Self-published: Feather Books, 2007, £3.50 incl. p&p www.waddysweb.freeuk.com
(Profit goes to fund-raising for the Jakota People of Crow Creek Reservation, South Dakota)
[The pamphlet is available from the author at 27 Headingly Court, North Grange Road, Leeds LS6 2QU]
The underpinning idea behind this group of poems is “the intersection of two cultures”. The author has taught in multi-cultural groups in the UK but also worked as a volunteer on Indian reservations in South Dakota. Editor of the Christian poetry magazine, Gabriel, she has been strongly influenced by the loving relationships she has formed with people of different followings. Here she brings the different threads together:
Your faith is not my faith,
your ways not my ways,
yet, each day, like daughters,
you rejoice my heart.
In ‘Footsteps’, it is a little Muslim boy who runs up and takes her hand, drawing her into a circle of teachers and children. The experience has stayed with her:
Now when old men,
heavy with their own authority,
stand on parapets and balconies
and tell us of our divisions—
that boy’s footsteps will come again,
racing across my heart.
The writing is simple and effective in its simplicity—those “parapets and balconies” suggest all the familiar positions of authority and although Laycock is no feminist, it is definitely male authority here that both threatens and comforts, and that gives pause for thought.
In ‘The Killing of Crazy Horse’, Laycock casts the Christian story of Judas in a less familiar background:
He was thirty years old and a dreamer
and they had taught me white man’s ways.
The night I took him there
I did not know that they would kill him.
The ‘Chameleon’ in the title of the collection reflects a heightened awareness of skin colour, often a risky territory. But here it’s celebratory:
Now in the early evening the Mass bell rings,
a small hand steals into mine,
the tiny pink nails contrasting with the skin,
a golden hand, rose-tinted as the sunset.
(‘Colours Before Mass’)
Perhaps the poem which most strongly of all recreates that sense of cultural interaction, and also that sense of loss where one culture has over-ridden another, is ‘Glorious He Stood’. It’s a poem about a little boy in an American School. He is shy, wearing jeans, sweatshirt and “a red baseball cap hiding/ his hair’s long darkness”. Then at a traditional Pow-Wow, Laycock sees him “caught in sunlight” wearing his feathered head-dress and tribal clothes:
He stands in the awesome beauty
of his tribe, his eyes proud, masking
the centuries-long sadness.
Later, at school, she sees him back in Western garb “that silly cap upon his head” and remembers him “as he really is”. And what he really is, is no less than “glorious”.
What the Common Reader says about Thelma Laycock’s Chameleon Days:
I liked the Foreword (normally I don’t) which explained the inspiration for the writing. I immediately envied this poet who had taught children from so many different cultures. I imagine the children she was so proud to teach would have gained very much from Thelma Laycock.

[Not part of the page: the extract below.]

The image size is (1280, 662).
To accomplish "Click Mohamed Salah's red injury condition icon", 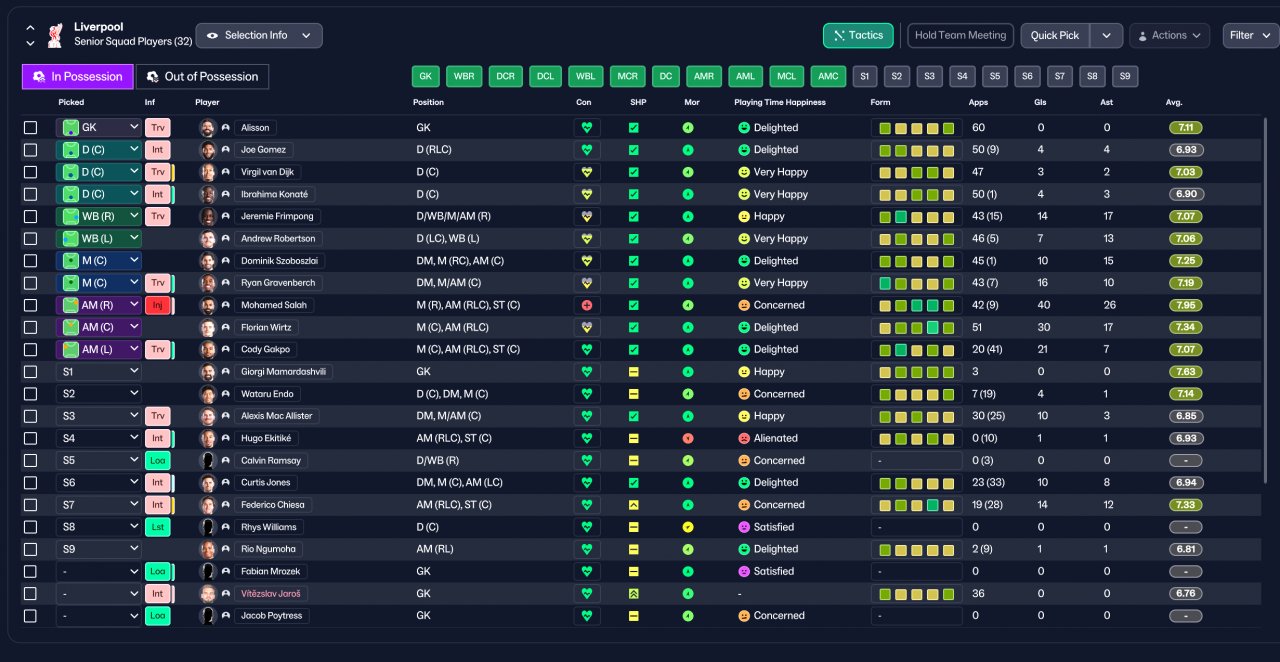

‘Daughter of the Magi’ ends:
Be as wise as your forefathers—
look beyond the shape of mushrooms
and seek a star.
A truly inspirational poem. The visual description of the children in ‘Muslim Girls’ makes a real visual impact too.
‘Glorious He Stood’ is a strong poem about the Americanisation of native people of the USA—
I will remember how I saw him
as he really is:
in that moment
in that second
before the Pow-Wow started,
before the drum’s first beat
when glorious he stood.
There is sadness, though, in ‘The Killing of Crazy Horse’.
Don’t imagine that because the theme is a teacher’s experience of working with multi-cultural children it is in any way boring. The writing is very diverse and each poem drew me in. I’d love to meet this wonderful woman.
And the young reader adds:
The cover image on my copy hadn’t printed very well, which made the chapbook look a bit cheap. Inside, the print quality is poor, and the pages have black blotches and lines that sometimes obscure words.
I found it quite difficult to look past the bad printing and actually read the poems, but when I did I was pleasantly surprised. Despite what seemed to be a restricting subject, each poem had its own character. Not all of them were brilliant, but some were lovely, such as ‘The Flute Player’ and ‘Footsteps’.